A 100-Year record of mineralogical variations in Northeastern Greenland ice-core dust: Insights from individual particle analysis

Abstract. Understanding the spatial and temporal variations in mineral dust sources in Greenland ice cores during the Holocene is challenging due to low dust concentration. Here, we present the first continuous records of the size and composition, as well as the temporal variations in potential sources, of mineral dust preserved in a northeastern Greenland ice core (EGRIP) covering the period from 1910 to 2013. Using a multi-proxy provenance approach based on individual particle analysis, we reconstruct variations in ice-core dust sources. We apply a recently developed provenance tracing technique, namely scanning electron microscopy (SEM)-cathodoluminescence (CL) analysis of single quartz particles, and SEM energy-dispersive X-ray spectroscopy (EDS) analysis to the Greenland ice core. The SEM-CL/EDS results reveal that the primary dust sources in the EGRIP ice core are Asian (Gobi Desert) and African (Sahara Desert) deserts. Their relative contributions have shifted since the 1970s–1980s: the contribution from the Gobi Desert has decreased whereas that from the Sahara Desert has increased. Our findings demonstrate that SEM-CL analysis is a valuable tool for identifying ice-core dust sources and reconstructing their variations during periods of low dust concentration. Additionally, we compare the EGRIP ice-core dust records with those of a northwestern Greenland ice core (SIGMA-D) to determine spatial variations in potential dust sources within the Greenland Ice Sheet over the past 100 years.

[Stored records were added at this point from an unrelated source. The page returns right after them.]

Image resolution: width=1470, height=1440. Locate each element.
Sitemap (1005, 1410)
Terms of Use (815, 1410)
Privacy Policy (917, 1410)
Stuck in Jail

The results reveal that the variability and mineral composition of the EGRIP ice-core dust differs significantly from those of the SIGMA-D ice-core dust, indicating that the dust in these two ice cores was likely transported from different geological sources. The SIGMA-D ice-core dust exhibits multidecadal variations, reflecting increased dust from the Greenland coastal region during warmer periods. Conversely, the EGRIP ice-core dust shows low temporal variation, suggesting a smaller contribution from local sources.